От странного открытия Аню отвлёк шум мужских голосов. В зал завалилась компания, шесть или семь человек, все в джинсах. Возраста примерно её родителей. Вид они имели, говоря словами мамы, неблагонадёжный. Мама терпеть не могла длинных волос и бород у мужчин; у некоторых в наличии было и то, и другое. Один, с большой бородой, был почти совсем лысый, так что казалось, что борода у него начинает расти от затылка. Другой, безбородый, стянул отросшие волосы в низкий хвост. Он был в жилете вроде того, в котором отец ездил на рыбалку, но её отцу не пришло бы в голову одеться таким образом в музей.
От Ани их отделял только дверной проём. Краешком глаза она следила, как, о чём-то споря, неблагонадёжные столпились у большой многофигурной иконы. Их любопытство привлёк фрагмент в правом нижнем углу, на который указывал лысый с большой бородой, что-то всем объяснявший высоким скрипучим голосом. Ни с того ни с сего они громко и весело расхохотались, так что экскурсоводу пришлось сделать им замечание. Спорщики извинились и послушно притихли, а Аня, застыв на месте, старалась расслышать, о чём они говорят. В эту минуту она поняла предельно отчётливо, что ей тоже нужно туда. К ним. К этим незнакомым странным людям. Потому что с ними – интересно.
Домой вернулись утром следующего дня, и от усталости Аня свалилась без задних ног. Проснувшись уже днём, включила телевизор и, к своему изумлению, увидела на экране тех самых неблагонадёжных. Не всех, но в том, что это они, Аня была уверена. Тот, что с низким хвостом, пел под гитару песню про Сад. И не простой – а Анин! Песня – вне всяких сомнений – была адресована лично ей.

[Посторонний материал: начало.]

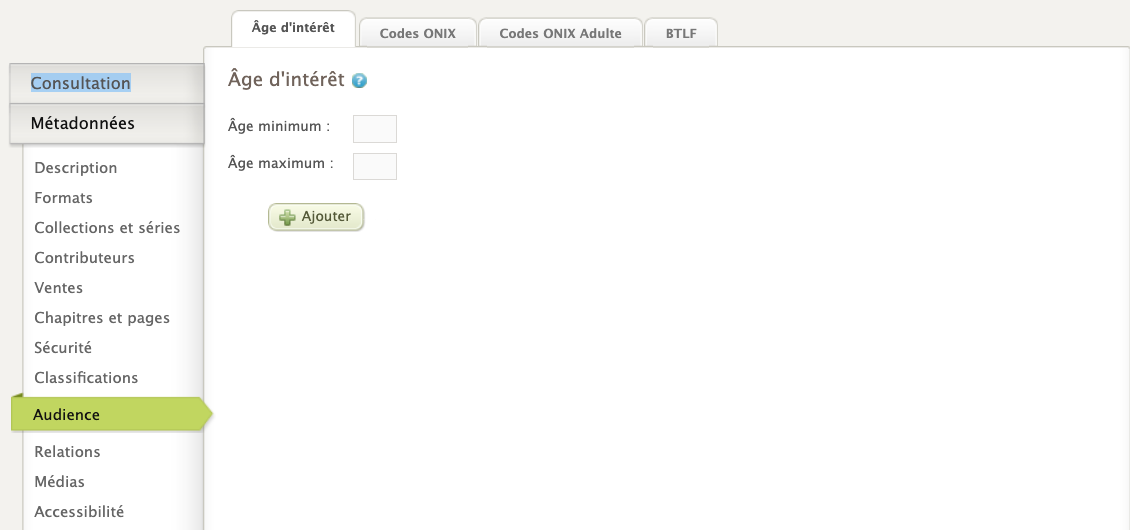Viewport: 1130px width, 530px height.
Task: Select the BTLF tab
Action: pyautogui.click(x=681, y=33)
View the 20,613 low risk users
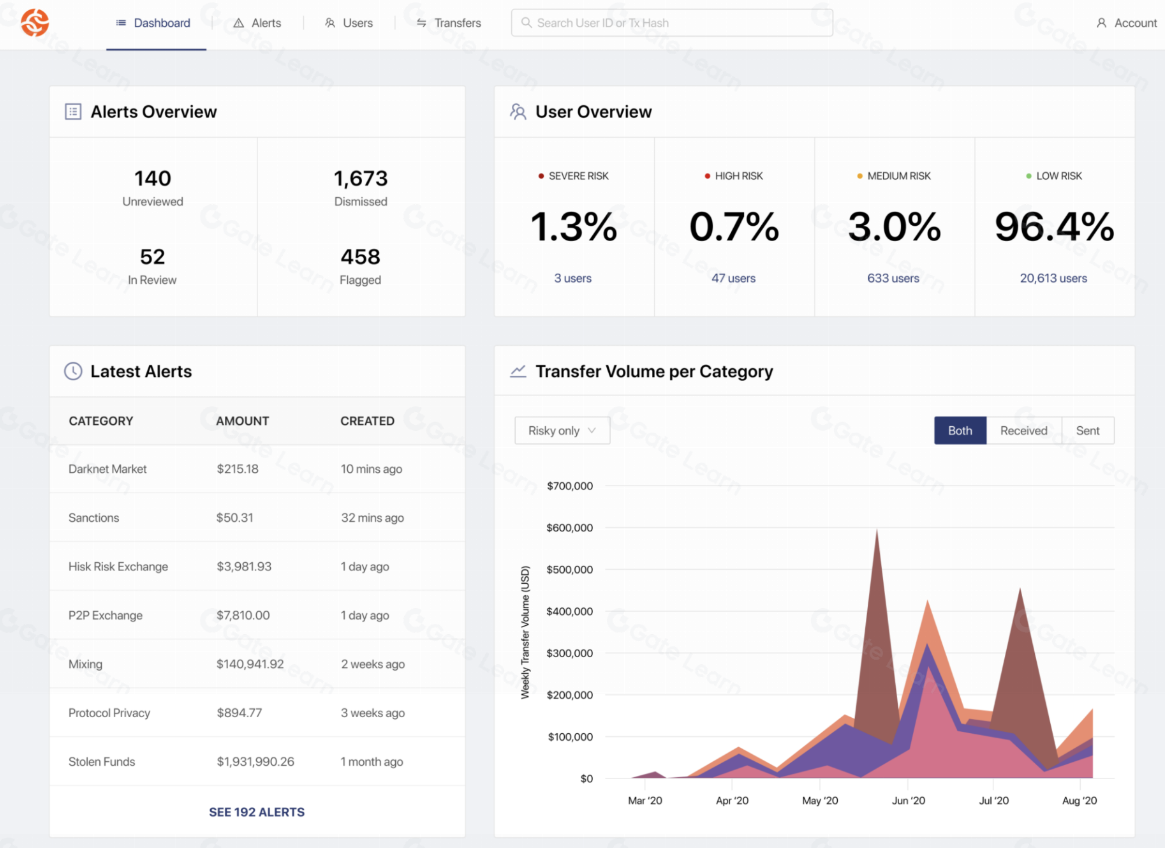Viewport: 1165px width, 848px height. point(1053,278)
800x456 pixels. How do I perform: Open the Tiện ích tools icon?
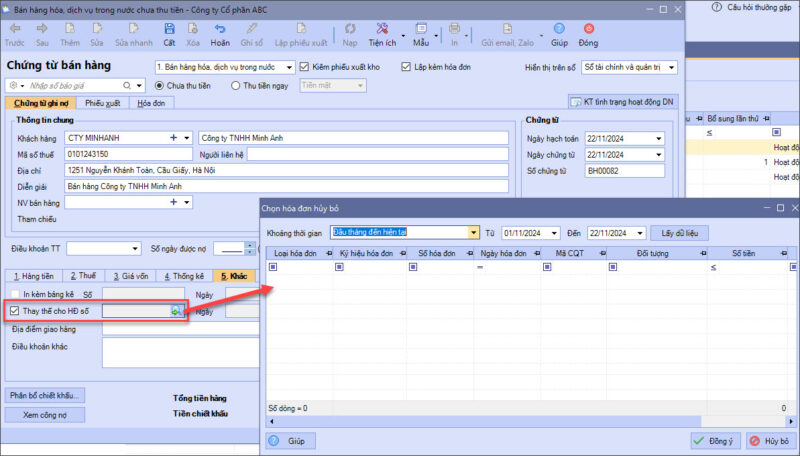[x=381, y=31]
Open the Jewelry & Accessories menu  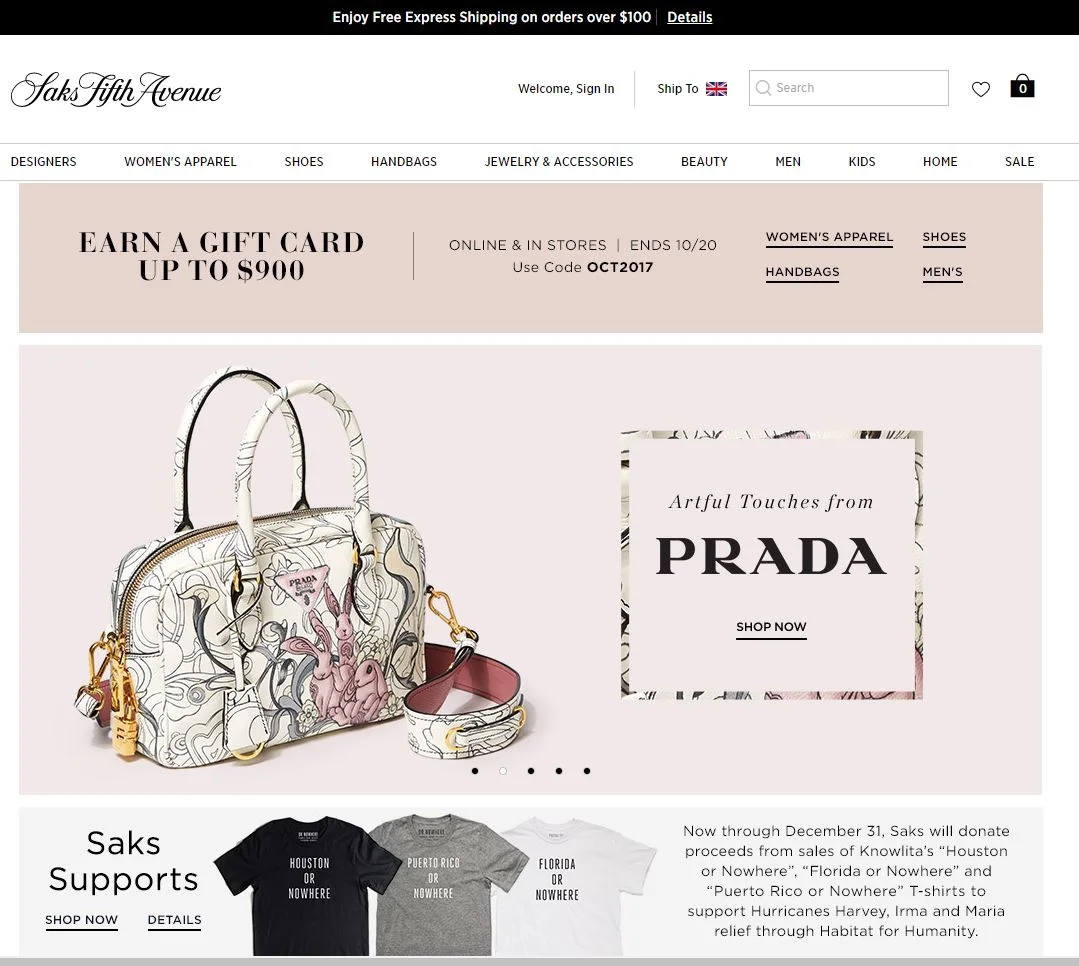[559, 162]
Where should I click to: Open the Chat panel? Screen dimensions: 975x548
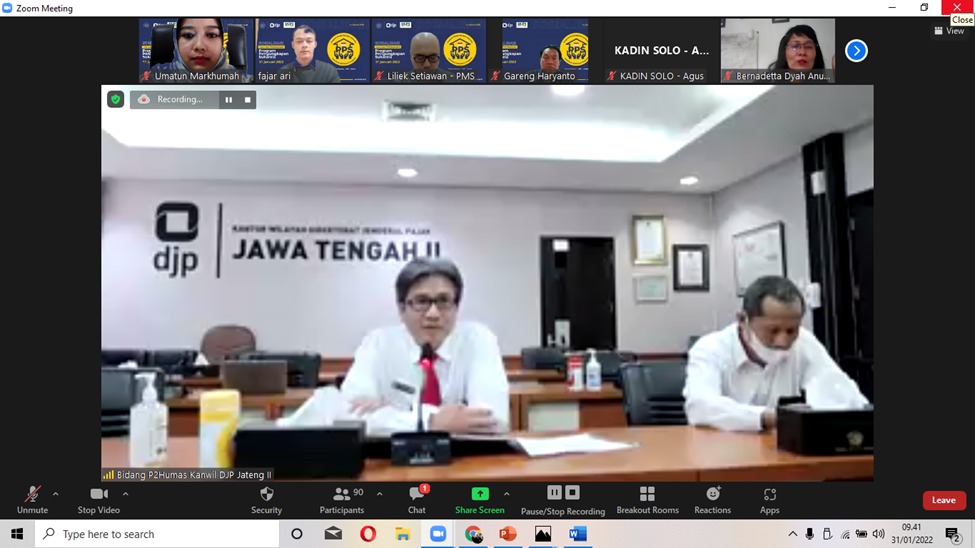click(x=417, y=494)
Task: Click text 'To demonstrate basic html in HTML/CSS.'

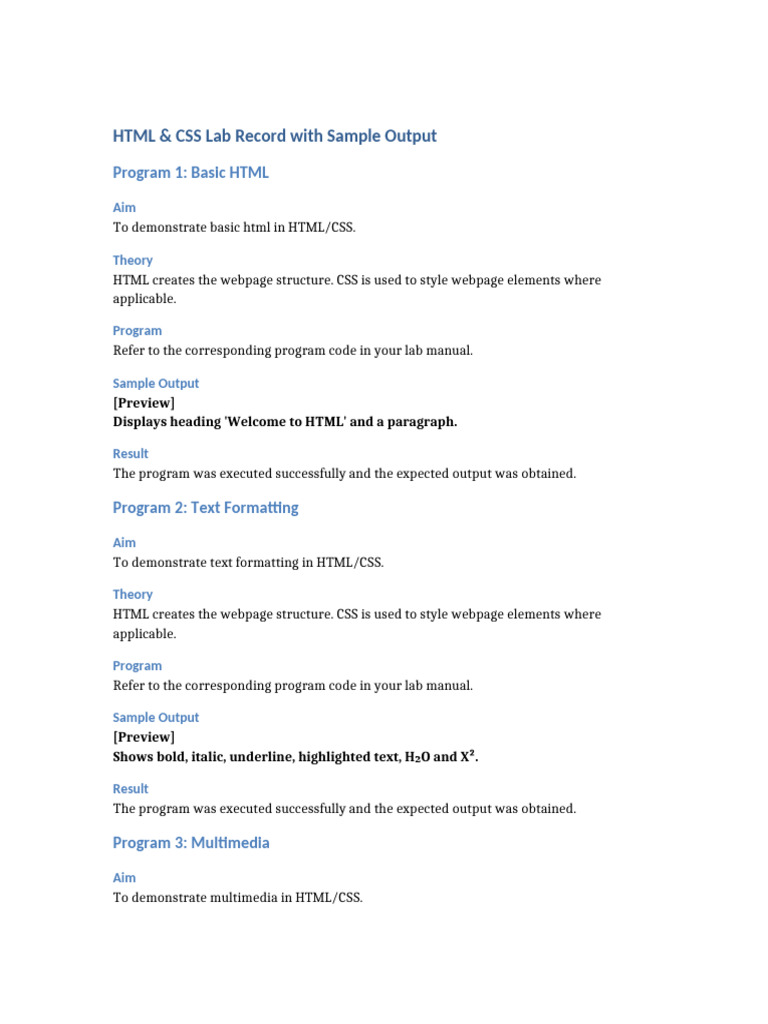Action: (x=234, y=227)
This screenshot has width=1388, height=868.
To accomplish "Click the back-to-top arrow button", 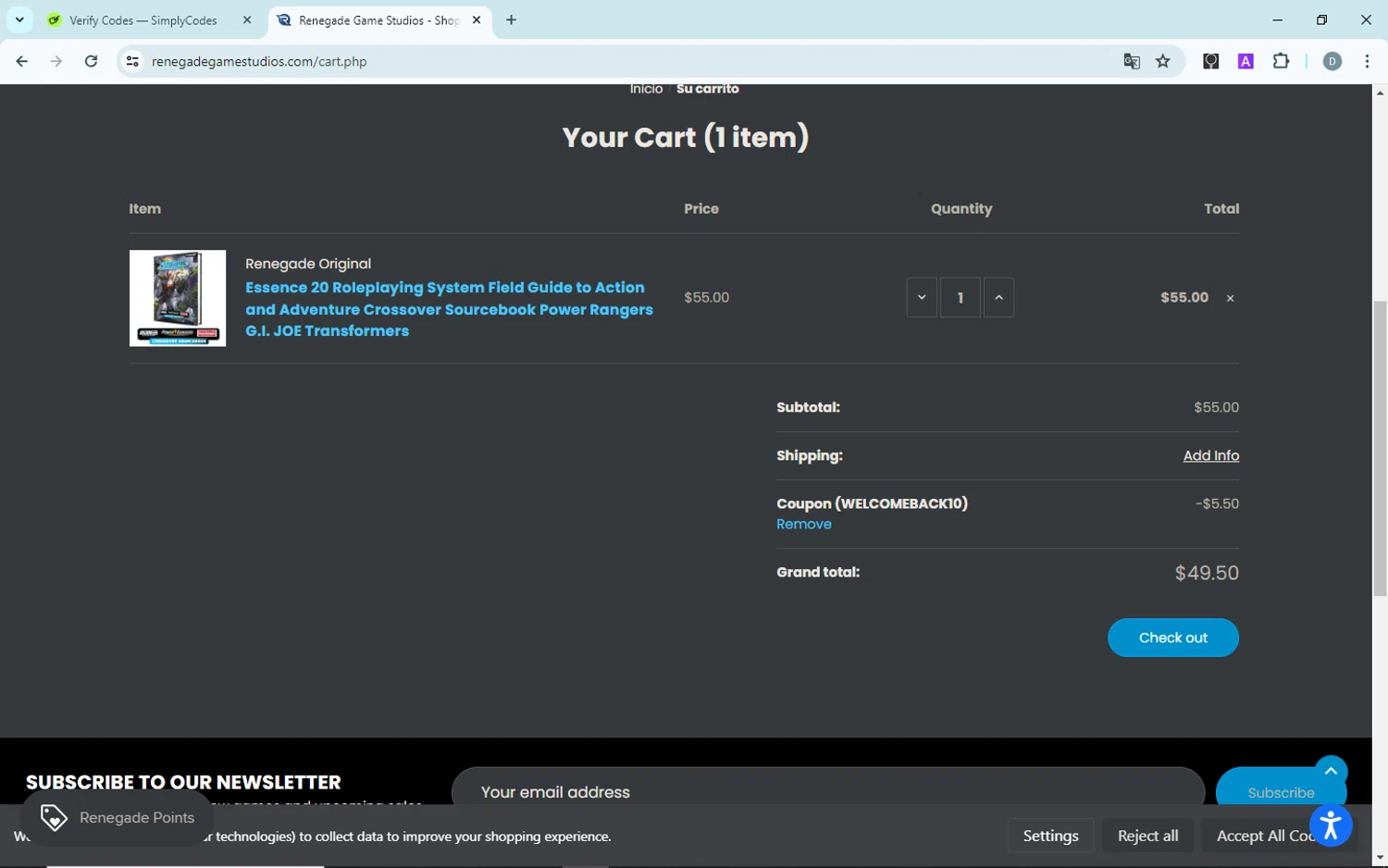I will coord(1331,772).
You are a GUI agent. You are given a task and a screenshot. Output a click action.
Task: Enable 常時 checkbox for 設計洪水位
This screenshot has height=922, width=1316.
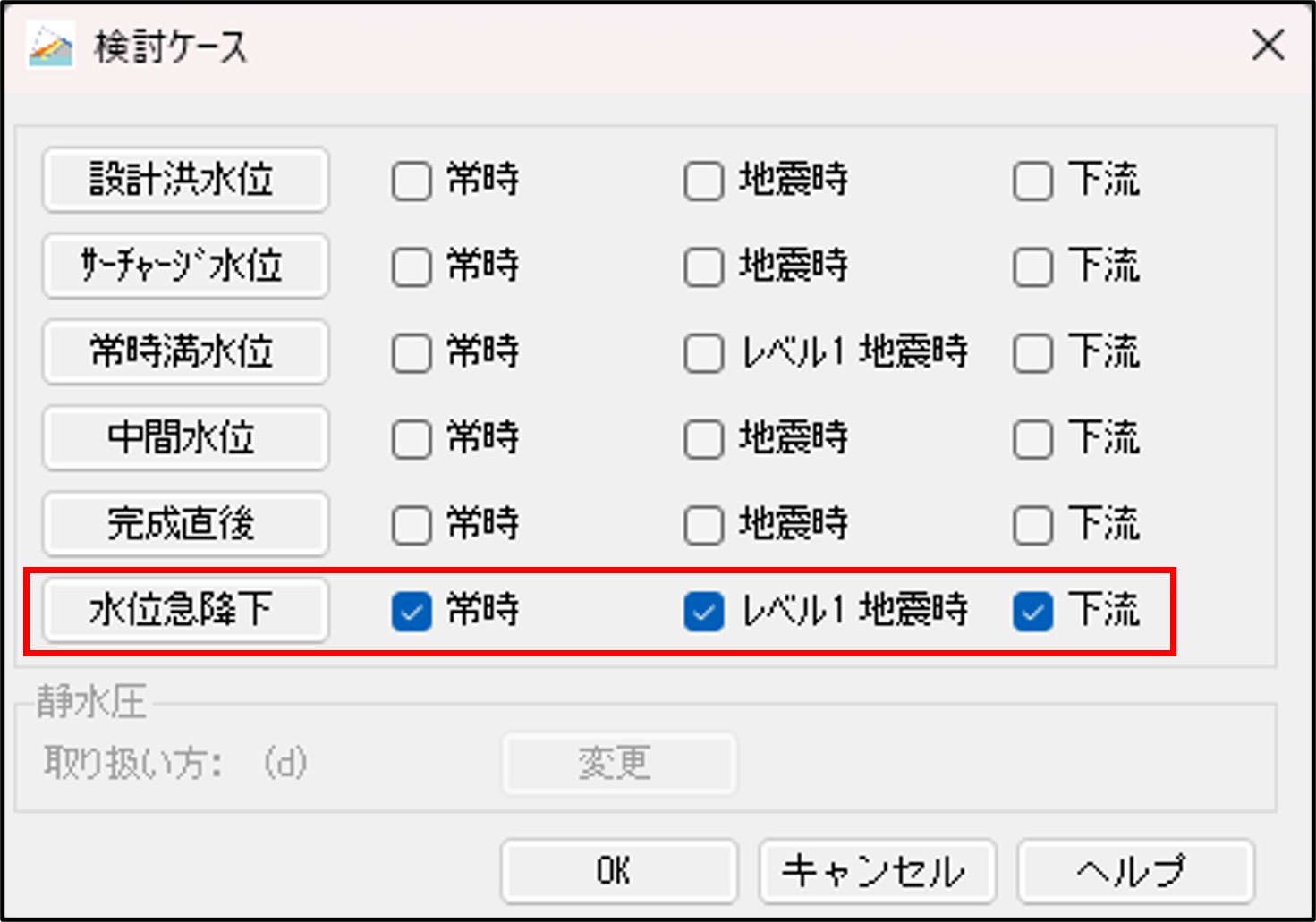[x=412, y=182]
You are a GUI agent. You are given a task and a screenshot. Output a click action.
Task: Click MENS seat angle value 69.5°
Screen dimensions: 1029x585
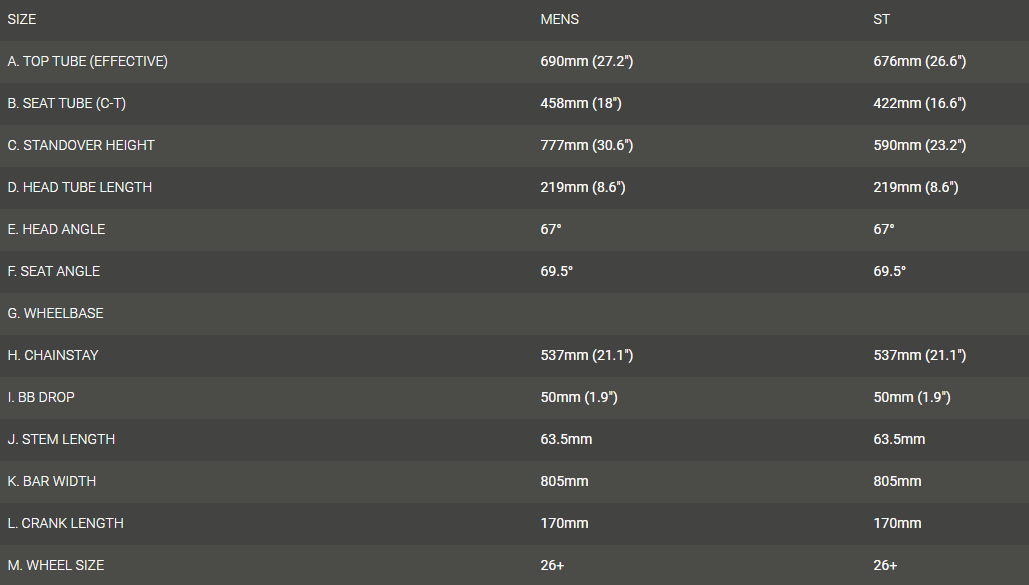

Потом говорили про фильм с непонятным названием, и появился юноша, похожий на индейца. Видимо, казах. Когда он скинул пальто, стали видны красные гвозди'ки – символ Революции, приколотые к его чёрной одежде. Нахмурившись и вскинув руку с микрофоном, он стал бросать, как дротики, резкие и ритмичные строчки. Каждая – о сгорающем дотла солнце, дыме вместо огня, страхе, надежде, горящем синем цветке – без единого промаха била в цель. Его узкоглазый казахский взгляд гипнотизировал и приводил все мускулы в радостное напряжение. Под этим взглядом Анино тело напитывалось пружинистой силой, а сердце – весёлой храбростью. По экрану уже поползли финальные титры, а он всё метал вспышки огненных слов, пока совсем не стемнело и тёмно-синяя ночь не засверкала, как звёздами, тысячами зажигалок. Аня сидела с открытым ртом. То, что случилось, требовало от неё незамедлительных действий. Она поднялась с дивана, чувствуя, как от ступней побежали к коленям электрические разряды, и, обогнув гардероб, схватила пыльный флакон с верхнего ящика у стены. Жёлтая жидкость что-то сердито буркнула, точно хотела прочистить узкое горло, туго перетянутое золотым жгутом.
На кухне, слева от раковины, в дальнем углу, из которого вечно тянуло гнилью и замогильным холодом, мертвенно зеленела дверца мусоропровода. Как и всегда, когда приходилось выбрасывать мусор, она задержала дыхание и, потянув на себя откидной мусорный ковш, опустила в него флакон. Толкнула ногой, и дверца вернулась на место.
Вслушиваясь в надтреснутый дребезг, славший проклятия из преисподней, Аня вымыла руки хозяйственным мылом. Потом распахнула окно, на котором стояли столетник с толстянкой, – и с облегчением выдохнула.